Isn’t every event by definition improbable in the sense that each
event precedes an infinite series of causes that could have
(theoretically atleast) been different?
Specific events don't have probabilities.
Probabilities express a relationship between measurements of initial conditions and expectations of future measurements. This relationship is based off of past measurements of one or more countable frequencies in one or more corresponding finite samples.
If you ran the experiment many times with the same measurements of initial conditions (and only the same measurements, not a metaphysically identical experiment in which all the things you don't know are also the same), what fraction of the outcomes will fall into the category being evaluated? That fraction is the probability.
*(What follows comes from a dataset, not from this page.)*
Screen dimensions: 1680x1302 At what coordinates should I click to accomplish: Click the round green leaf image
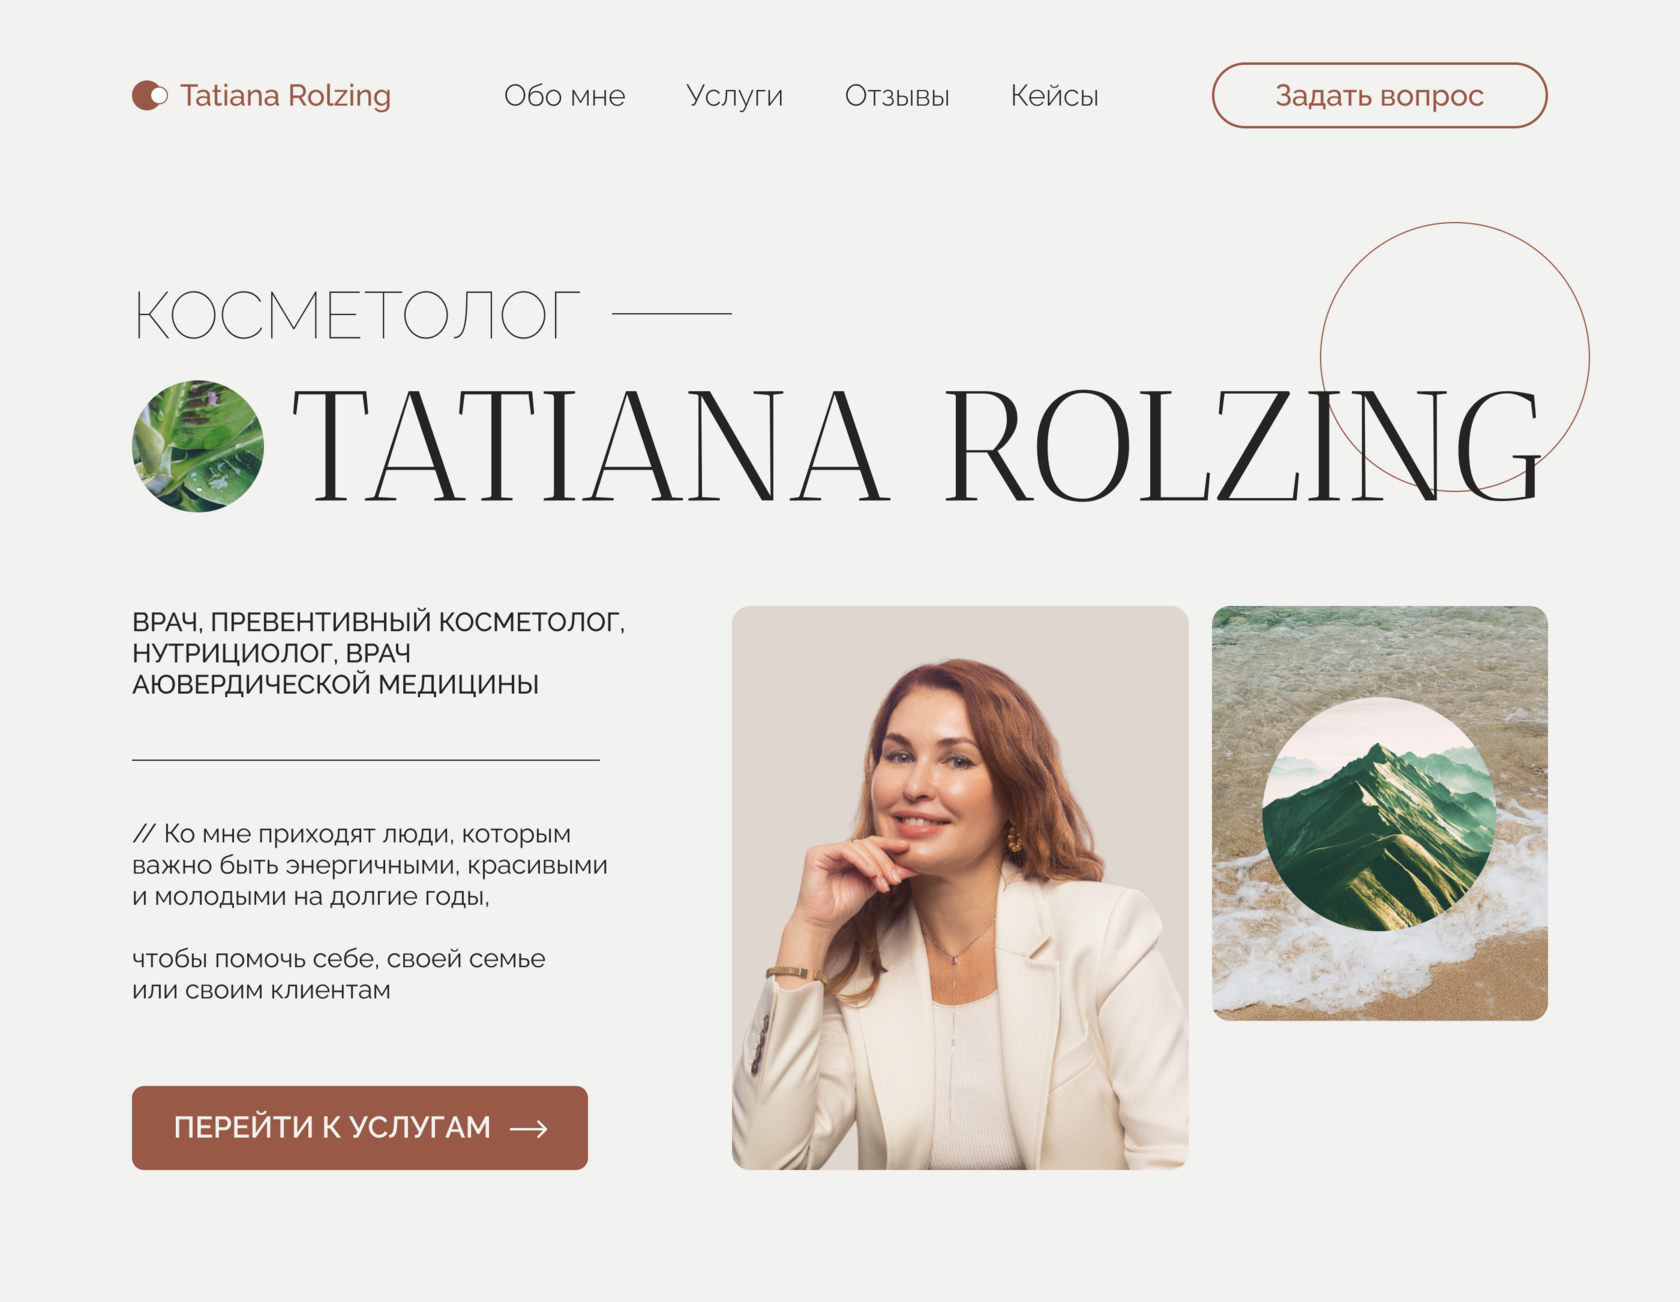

We think of someone winning five lotteries as extremely improbable and
a rare event. But the probability of five different, specific people
winning five lotteries is the same.
Yes, if you remember to mentally translate the ambiguous tense of the present-continuous winning to a future tense. Common use of probability in the past tense to describe past events is misleading; the correct tense is the past progressive would have been.
When it comes to other types of mundane events, such as a person
walking across the street, isn’t that also an “absurdly improbable”
event? Once you factor in the details and specifics of that event,
such as the way in which the person is walking, what clothes he’s
wearing, what time it is, it also seems very improbable event.
So when, exactly, is an event probable?
When the "event" is defined as the category of outcomes of a hypothetical future experiment whose initial conditions have the values you (or your sources) have already measured, the event has a probability.
(Note all measurements have limited precision, so all predictable outcomes of measurements are categories of outcomes. If I predict a measurement of length on a meter stick with millimeter precision, I'm predicting a category of outcomes that would be measured within half a mm of the predicted value on a meter stick with greater precision.)
The probability of the category of outcomes is the ratio of how many hypothetical future experiments have outcomes that fall within the designated category, divided by the hypothetical large number of experiments whose initial conditions have the values you (or your sources) have previously measured. Making the designated category smaller or bigger makes the probability smaller or bigger respectively, which is what you seem to be getting at: for any experiment with a given set of initial condition measurements, the probability of a category of outcomes approaches zero as the size of the category becomes arbitrarily small.
If the "event" is not so defined, probability isn't one of the characteristics it can have.